Part I involves an interview with Jay McNally, former editor of The Michigan Catholic, detailing what happened when he wanted to address "uncomfortable" questions about homosexuality within the Archdiocese of Detroit well before the Boston Globe blew the lid off the Catholic sex-scandals across the United States.
Part II involves an animated exposé by Michael Voris of the "Catholic Establishment Media's" concerted effort to keep a lid on the problems surrounding the wholesale collapse of the Church, particularly featuring previously unaired backstories on various attempts to marginalize and silence the apostolate of St. Michael's Media.
This second part is of notable interest for several reasons. First, it details the development of Michael Voris' career and the watershed moment of his alma mater, Notre Dame, honoring President Obama with an honorary doctorate. Second, it reveals very clearly what animates Voris' work: what some might call his Johnny-Come-Lately discovery seven years ago that the problems in the Church stem, not from external attacks or scandalous behavior of nominally-Catholic politicians like Pelosi receiving Communion (these are merely symptomatic), but from those within the Catholic establishment themselves who appear to have a vested interest in keeping the lid on the real problems within the Church.

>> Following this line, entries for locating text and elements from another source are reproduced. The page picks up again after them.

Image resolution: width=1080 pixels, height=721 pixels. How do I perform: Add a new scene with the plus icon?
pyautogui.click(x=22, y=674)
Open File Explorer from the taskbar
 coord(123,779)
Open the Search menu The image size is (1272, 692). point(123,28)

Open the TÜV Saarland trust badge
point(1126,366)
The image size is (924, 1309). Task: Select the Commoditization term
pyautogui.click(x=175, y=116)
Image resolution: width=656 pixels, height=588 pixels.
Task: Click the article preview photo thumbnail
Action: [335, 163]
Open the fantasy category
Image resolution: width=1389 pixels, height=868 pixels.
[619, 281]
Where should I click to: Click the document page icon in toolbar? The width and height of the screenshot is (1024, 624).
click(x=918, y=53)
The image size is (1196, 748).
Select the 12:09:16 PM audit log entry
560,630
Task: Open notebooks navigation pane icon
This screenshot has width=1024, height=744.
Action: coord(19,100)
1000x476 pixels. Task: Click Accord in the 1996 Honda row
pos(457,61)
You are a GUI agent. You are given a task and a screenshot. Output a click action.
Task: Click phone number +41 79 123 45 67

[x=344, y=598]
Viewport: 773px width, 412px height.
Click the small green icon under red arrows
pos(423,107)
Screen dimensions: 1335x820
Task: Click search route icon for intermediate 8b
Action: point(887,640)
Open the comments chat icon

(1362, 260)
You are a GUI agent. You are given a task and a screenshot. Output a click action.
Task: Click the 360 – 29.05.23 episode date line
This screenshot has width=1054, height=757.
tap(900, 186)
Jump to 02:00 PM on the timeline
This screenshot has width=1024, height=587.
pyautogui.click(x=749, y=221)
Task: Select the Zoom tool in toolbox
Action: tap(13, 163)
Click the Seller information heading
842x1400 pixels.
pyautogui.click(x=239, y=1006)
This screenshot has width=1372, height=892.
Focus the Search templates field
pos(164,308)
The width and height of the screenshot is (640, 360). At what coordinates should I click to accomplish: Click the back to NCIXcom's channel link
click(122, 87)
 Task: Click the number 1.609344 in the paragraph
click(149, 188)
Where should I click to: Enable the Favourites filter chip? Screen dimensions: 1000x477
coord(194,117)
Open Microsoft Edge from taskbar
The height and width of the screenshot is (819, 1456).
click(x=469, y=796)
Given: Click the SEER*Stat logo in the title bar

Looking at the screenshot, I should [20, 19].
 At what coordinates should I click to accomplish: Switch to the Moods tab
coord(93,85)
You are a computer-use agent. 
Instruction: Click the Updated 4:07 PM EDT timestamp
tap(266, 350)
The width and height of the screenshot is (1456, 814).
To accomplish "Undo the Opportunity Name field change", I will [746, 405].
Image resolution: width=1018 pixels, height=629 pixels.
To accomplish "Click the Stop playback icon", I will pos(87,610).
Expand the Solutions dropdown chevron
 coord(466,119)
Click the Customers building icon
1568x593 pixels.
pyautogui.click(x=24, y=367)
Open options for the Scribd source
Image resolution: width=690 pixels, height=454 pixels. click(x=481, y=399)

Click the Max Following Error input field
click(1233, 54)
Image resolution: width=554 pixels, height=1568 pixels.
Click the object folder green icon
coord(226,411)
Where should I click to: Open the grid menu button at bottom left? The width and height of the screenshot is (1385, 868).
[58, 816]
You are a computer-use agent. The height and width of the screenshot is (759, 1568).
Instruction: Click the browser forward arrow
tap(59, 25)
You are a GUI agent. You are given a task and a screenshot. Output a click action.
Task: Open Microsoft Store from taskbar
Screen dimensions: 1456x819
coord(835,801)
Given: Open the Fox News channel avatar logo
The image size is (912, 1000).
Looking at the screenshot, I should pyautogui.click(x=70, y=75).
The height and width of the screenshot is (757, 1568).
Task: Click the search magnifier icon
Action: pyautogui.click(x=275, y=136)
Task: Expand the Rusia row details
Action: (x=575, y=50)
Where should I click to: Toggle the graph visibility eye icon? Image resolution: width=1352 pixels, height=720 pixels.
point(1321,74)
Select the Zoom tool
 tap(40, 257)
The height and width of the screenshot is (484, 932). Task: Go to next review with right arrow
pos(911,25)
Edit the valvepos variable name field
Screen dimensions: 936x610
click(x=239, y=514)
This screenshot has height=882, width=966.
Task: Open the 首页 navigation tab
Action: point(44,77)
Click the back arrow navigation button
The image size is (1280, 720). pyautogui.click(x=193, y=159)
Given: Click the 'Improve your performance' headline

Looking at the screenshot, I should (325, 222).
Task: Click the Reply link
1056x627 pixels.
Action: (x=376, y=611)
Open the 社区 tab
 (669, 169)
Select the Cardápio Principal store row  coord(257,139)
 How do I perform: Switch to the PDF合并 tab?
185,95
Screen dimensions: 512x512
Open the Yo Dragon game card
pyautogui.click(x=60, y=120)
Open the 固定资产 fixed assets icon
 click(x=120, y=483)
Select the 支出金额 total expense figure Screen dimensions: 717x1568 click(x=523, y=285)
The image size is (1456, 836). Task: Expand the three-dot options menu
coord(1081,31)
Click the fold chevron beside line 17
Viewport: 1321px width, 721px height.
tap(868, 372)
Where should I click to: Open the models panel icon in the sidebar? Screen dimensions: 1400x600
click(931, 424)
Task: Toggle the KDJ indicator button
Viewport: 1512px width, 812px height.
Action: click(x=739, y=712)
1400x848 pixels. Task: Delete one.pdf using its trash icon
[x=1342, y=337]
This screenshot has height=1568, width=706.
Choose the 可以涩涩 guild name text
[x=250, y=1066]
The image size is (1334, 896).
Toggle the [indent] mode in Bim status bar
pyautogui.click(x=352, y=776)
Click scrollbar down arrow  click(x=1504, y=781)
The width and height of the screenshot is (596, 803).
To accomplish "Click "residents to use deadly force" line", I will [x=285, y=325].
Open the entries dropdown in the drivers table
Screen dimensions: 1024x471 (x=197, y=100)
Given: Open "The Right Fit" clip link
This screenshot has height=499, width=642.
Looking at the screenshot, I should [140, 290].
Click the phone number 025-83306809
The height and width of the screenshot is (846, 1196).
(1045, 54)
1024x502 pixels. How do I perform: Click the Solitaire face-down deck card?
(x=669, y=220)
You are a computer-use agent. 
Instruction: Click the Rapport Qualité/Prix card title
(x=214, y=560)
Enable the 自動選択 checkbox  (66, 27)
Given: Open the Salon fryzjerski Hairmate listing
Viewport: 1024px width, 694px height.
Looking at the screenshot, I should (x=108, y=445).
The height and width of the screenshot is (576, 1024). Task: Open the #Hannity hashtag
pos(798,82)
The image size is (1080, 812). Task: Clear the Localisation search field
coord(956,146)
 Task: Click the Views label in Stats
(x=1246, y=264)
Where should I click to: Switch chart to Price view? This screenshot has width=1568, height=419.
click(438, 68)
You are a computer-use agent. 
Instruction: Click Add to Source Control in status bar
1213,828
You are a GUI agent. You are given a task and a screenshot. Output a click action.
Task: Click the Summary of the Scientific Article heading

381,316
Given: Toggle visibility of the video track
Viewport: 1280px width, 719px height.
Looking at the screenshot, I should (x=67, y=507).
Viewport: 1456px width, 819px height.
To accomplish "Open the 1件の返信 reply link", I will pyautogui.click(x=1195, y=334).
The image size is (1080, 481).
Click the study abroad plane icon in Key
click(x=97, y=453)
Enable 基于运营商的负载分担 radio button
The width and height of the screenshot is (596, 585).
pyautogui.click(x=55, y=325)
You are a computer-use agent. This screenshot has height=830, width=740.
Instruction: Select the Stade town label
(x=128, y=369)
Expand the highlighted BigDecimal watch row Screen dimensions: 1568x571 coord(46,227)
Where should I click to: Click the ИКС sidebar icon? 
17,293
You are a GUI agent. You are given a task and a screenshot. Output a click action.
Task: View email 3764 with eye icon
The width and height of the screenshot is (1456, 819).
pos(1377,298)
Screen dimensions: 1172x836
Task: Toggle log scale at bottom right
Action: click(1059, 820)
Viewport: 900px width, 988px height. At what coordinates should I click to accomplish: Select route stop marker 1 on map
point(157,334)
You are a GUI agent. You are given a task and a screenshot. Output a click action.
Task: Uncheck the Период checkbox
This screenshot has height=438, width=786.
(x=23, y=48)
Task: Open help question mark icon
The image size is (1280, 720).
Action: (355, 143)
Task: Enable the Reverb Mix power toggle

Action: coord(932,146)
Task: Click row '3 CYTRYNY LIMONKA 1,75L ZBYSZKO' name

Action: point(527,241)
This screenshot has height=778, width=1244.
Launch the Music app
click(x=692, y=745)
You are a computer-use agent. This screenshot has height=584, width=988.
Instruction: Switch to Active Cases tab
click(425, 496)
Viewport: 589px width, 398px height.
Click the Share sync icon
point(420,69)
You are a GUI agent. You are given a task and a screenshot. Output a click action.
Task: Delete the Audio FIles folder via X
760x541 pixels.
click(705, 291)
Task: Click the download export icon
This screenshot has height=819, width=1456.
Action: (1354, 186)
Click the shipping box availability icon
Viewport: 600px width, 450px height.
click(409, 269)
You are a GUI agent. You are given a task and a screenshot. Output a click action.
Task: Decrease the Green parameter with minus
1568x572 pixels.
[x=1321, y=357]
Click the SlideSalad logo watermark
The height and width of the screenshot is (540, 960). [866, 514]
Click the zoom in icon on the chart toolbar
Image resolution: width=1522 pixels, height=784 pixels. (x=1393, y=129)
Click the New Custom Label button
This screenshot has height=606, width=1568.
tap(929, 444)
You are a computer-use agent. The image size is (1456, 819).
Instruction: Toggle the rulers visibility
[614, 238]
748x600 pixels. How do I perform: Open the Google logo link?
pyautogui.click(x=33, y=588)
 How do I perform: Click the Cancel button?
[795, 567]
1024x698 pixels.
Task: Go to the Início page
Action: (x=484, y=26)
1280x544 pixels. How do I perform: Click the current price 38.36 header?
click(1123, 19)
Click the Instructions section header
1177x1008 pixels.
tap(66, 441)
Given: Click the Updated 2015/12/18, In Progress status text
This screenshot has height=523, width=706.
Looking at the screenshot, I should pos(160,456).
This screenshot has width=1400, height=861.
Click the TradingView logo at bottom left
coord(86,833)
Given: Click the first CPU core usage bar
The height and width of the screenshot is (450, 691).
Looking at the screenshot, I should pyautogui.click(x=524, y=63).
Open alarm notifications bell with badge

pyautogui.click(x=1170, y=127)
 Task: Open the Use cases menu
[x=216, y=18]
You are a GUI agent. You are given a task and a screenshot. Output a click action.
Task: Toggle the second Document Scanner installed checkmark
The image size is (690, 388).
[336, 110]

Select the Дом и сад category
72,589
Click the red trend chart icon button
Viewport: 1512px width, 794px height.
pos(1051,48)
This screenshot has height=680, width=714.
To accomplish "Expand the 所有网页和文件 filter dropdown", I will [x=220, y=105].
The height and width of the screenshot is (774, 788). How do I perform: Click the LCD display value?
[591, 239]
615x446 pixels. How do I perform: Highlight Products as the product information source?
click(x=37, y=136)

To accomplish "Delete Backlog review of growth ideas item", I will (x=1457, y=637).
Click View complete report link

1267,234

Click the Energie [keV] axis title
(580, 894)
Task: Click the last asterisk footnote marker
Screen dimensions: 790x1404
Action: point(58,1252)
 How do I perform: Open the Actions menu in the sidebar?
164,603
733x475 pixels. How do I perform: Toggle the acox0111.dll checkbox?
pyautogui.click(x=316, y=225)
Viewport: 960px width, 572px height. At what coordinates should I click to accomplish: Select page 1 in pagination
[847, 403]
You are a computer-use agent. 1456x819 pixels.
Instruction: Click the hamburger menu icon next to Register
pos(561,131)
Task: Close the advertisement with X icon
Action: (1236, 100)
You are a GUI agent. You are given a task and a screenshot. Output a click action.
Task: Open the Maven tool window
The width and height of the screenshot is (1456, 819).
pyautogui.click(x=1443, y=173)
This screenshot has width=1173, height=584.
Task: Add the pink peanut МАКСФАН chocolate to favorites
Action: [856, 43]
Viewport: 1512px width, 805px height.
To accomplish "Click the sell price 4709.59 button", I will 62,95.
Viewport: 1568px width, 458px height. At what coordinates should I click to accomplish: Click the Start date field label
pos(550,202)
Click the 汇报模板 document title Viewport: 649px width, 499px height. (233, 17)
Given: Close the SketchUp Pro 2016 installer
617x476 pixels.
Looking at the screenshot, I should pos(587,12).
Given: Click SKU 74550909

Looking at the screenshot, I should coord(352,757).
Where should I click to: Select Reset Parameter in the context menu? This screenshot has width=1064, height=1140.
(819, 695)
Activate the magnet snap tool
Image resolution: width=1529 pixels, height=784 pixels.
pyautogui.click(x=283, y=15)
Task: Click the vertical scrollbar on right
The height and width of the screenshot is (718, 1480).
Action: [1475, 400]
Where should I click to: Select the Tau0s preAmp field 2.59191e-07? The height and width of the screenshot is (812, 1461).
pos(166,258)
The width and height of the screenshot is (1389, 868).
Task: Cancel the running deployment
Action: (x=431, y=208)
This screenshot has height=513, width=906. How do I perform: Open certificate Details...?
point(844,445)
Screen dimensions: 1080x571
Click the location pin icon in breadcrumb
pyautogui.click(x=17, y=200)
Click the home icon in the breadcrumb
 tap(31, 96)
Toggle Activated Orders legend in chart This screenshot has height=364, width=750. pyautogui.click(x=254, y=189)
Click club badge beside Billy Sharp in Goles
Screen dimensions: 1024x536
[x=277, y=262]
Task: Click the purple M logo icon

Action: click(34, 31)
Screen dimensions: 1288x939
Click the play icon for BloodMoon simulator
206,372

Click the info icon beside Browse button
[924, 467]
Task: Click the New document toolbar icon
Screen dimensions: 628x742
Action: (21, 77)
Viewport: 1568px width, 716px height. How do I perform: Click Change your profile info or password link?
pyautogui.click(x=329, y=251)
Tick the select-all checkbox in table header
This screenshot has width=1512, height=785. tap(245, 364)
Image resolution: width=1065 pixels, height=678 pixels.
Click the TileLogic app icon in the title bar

The whole piece is well worth listening to, but about 35 minutes into the second episode, the Jeremiad gains full force in a veritable tyrade against the hypocrisy and public denial among Catholic leaders regarding the utter collapse of the Church and the distortion of truth and loss of clarity in her message.
I developed a keen sense of smell early in life, even as a Protestant, for preaching or lecturing or writing about religious subjects with an air of unreality -- "God talk" that floats two feet above reality and contradiction like the dialogues of the Laputians in Gulliver's Travels. Do you know what I mean? This is what I get all too often while travelling when I visit other parishes and listen to priests going on and on in their homilies about everything except what really matters.
I remember once taking a visiting Presbyterian minister to Mass at a previous parish. He was a career missionary in Japan and well acquainted with what constitutes a good sermon. I was therefore particularly sensitive to what the priest might say in his homily that Sunday. At the beginning of the homily, a congregant's cell phone rang, and the priest spend the rest of his ten minutes of "homily time" addressing the issue of cell phones in Mass and never got around to proclaiming the Gospel, let alone expositing the text of the lectionary for the day.
And the amazing thing is that this is not at all surprising anymore.
In a 2002 article entitled "The Kasper-Ratzinger Debate & The State of the Church" (New Oxford Review, April 2002), I wrote:
With few exceptions, the results of Catholic catechesis over the past forty years has been dismal. We Catholics, both laity and clergy, are all too often abysmally ignorant of our own Tradition. For more than two generations now, we have been robbed of the fullness of Catholicism, which is our birthright. With a few thankful exceptions, our collective acquaintance with Scripture is piecemeal, our knowledge of Tradition is pathetic, our hymns are embarrassing, our religious art is ugly, our churches look like U.N. meditation chapels, our ethics are slipshod, and our aesthetic and spiritual sensibilities are so far from being sublime that they almost look ridiculous.In light of this, and many other examples we could offer, it may be concluded that what Michael Voris is saying is not really new. What is new is the fact that he is willing to address these issues which so few people seem willing to talk about.
Even when the facts are abysmally depressing, it can feel like a breath of fresh air to hear someone publicly acknowledging them for what they are, like the kid who cried out "The emperor has no clothes!" -- especially when everyone around him seems intent on steering all conversation away from what is plainly before our eyes. At least then we hear someone describing the same reality that we see around us and know we're not simply going insane in our perceptions.